After you execute the next cell, this Jupyter notebook will freeze. A webservice will be exposed at the port 8080. 

In [None]:
!docker run --rm --name "my_model" \
    -p 8080:8080 \
    -v "$PWD/model:/opt/ml/model" \
    -v "$PWD/input:/opt/ml/input" iris_model:1.0 serve

> While the above cell is running, click here [TEST NOTEBOOK](02_Testing%20our%20local%20model%20server.ipynb) to run some tests.

> After you finish the tests, press **STOP**

## PART 3 - Integrated Test: Everything seems ok, now it's time to put all together

We'll start by running a local **CodeBuild** test, to check the buildspec and also deploy this image into the container registry. Remember that SageMaker will only see images published to ECR.


In [None]:
import boto3

sts_client = boto3.client("sts")
session = boto3.session.Session()

account_id = sts_client.get_caller_identity()["Account"]
region = session.region_name
credentials = session.get_credentials()
credentials = credentials.get_frozen_credentials()

repo_name="iris-model"
image_tag="test"

In [None]:
!sudo rm -rf tests && mkdir -p tests
!cp handler.py main.py train.py Dockerfile buildspec.yml tests/
with open("tests/vars.env", "w") as f:
    f.write("AWS_ACCOUNT_ID=%s\n" % account_id)
    f.write("IMAGE_TAG=%s\n" % image_tag)
    f.write("IMAGE_REPO_NAME=%s\n" % repo_name)
    f.write("AWS_DEFAULT_REGION=%s\n" % region)
    f.write("AWS_ACCESS_KEY_ID=%s\n" % credentials.access_key)
    f.write("AWS_SECRET_ACCESS_KEY=%s\n" % credentials.secret_key)
    f.write("AWS_SESSION_TOKEN=%s\n" % credentials.token )
    f.close()

!cat tests/vars.env

In [None]:
%%time

!/tmp/aws-codebuild/local_builds/codebuild_build.sh \
    -a "$PWD/tests/output" \
    -s "$PWD/tests" \
    -i "samirsouza/aws-codebuild-standard:3.0" \
    -e "$PWD/tests/vars.env" \
    -c

> Now that we have an image deployed in the ECR repo we can also run some local tests using the SageMaker Estimator.
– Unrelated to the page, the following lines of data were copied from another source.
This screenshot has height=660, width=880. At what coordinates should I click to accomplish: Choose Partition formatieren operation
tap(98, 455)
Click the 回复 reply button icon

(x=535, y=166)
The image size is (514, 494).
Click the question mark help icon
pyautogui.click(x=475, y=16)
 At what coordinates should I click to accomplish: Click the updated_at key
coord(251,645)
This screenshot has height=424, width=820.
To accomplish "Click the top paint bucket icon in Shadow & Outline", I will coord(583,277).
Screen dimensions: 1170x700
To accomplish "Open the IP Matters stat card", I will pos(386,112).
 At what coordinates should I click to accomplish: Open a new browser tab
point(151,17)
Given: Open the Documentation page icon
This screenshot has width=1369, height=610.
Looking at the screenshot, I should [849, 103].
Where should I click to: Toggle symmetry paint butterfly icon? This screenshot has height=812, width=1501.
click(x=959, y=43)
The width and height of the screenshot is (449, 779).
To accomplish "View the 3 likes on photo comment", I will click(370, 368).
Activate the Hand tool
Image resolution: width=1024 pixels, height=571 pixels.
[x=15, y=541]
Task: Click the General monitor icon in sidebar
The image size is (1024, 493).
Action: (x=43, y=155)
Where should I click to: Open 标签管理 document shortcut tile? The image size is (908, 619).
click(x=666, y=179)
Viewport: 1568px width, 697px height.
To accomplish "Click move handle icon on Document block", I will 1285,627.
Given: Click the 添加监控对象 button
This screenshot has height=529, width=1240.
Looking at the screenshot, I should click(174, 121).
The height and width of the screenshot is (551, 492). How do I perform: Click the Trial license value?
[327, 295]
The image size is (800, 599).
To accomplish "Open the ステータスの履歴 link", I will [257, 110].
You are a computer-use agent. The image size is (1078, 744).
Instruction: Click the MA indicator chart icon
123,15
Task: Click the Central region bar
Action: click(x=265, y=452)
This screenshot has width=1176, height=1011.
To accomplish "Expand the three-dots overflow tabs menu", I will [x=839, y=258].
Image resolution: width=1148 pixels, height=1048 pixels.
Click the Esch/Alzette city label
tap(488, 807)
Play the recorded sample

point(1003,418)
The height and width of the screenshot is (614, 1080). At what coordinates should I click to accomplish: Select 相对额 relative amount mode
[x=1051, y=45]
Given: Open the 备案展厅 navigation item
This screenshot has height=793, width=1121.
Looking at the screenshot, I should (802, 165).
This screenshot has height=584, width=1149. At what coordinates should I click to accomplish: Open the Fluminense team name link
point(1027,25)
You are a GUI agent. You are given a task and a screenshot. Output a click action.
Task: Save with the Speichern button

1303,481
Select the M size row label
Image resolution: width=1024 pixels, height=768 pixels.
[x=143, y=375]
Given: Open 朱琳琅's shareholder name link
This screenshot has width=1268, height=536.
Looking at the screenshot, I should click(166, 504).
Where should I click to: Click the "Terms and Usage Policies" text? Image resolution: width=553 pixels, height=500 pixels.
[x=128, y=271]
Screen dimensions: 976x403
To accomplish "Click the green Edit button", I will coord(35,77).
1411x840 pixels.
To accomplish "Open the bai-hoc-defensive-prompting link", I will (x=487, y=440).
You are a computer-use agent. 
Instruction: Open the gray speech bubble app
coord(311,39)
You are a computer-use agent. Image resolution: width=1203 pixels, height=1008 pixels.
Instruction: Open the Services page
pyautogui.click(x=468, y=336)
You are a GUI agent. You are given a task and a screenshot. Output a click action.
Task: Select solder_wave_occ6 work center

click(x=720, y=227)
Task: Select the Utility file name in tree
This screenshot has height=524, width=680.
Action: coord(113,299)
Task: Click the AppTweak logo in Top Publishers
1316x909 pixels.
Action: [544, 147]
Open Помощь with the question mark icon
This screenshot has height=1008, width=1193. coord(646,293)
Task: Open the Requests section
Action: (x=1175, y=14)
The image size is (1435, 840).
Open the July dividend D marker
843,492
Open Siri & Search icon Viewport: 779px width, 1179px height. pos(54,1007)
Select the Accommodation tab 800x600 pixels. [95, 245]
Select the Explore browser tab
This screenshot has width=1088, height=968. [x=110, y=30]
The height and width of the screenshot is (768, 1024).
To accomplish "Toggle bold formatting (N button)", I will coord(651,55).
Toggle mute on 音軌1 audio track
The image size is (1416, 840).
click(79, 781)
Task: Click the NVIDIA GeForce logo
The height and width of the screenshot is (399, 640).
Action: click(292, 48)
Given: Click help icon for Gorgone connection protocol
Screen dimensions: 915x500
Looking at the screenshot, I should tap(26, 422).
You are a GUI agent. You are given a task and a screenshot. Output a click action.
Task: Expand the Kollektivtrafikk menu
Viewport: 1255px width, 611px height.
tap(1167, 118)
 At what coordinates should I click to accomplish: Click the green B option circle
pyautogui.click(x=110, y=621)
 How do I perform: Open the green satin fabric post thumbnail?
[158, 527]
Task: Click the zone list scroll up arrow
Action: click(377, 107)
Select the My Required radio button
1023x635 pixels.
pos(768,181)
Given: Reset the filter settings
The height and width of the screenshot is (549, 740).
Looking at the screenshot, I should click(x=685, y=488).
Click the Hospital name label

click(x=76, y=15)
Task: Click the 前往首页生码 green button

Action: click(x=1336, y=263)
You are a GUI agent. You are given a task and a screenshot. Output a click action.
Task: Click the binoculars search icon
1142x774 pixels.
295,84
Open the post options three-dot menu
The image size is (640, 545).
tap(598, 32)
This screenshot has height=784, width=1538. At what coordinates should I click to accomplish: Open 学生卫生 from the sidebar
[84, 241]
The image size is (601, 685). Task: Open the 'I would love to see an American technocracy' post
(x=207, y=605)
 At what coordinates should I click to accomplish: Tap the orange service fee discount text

> Click on this [TEST NOTEBOOK](03_Testing%20the%20container%20using%20SageMaker%20Estimator.ipynb) to run some tests.

> After you finishing the tests, come back to **this notebook** to push the assets to the Git Repo


## PART 4 - Let's push all the assets to the Git Repo connected to the Build pipeline
There is a CodePipeine configured to keep listeining to this Git Repo and start a new Building process with CodeBuild.

In [None]:
%%bash
cd ../../../mlops
git branch iris_model
git checkout iris_model
cp $OLDPWD/buildspec.yml $OLDPWD/handler.py $OLDPWD/train.py $OLDPWD/main.py $OLDPWD/Dockerfile .

git add --all
git commit -a -m " - files for building an iris model image"
git push --set-upstream origin iris_model

> Alright, now open the AWS console and go to the **CodePipeline** dashboard. Look for a pipeline called **mlops-iris-model**. This pipeline will deploy the final image to an ECR repo. When this process finishes, open the **Elastic Compute Registry** dashboard, in the AWS console, and check if you have an image called **iris-model:latest**. If yes, you can go to the next exercise. If not, wait a little more.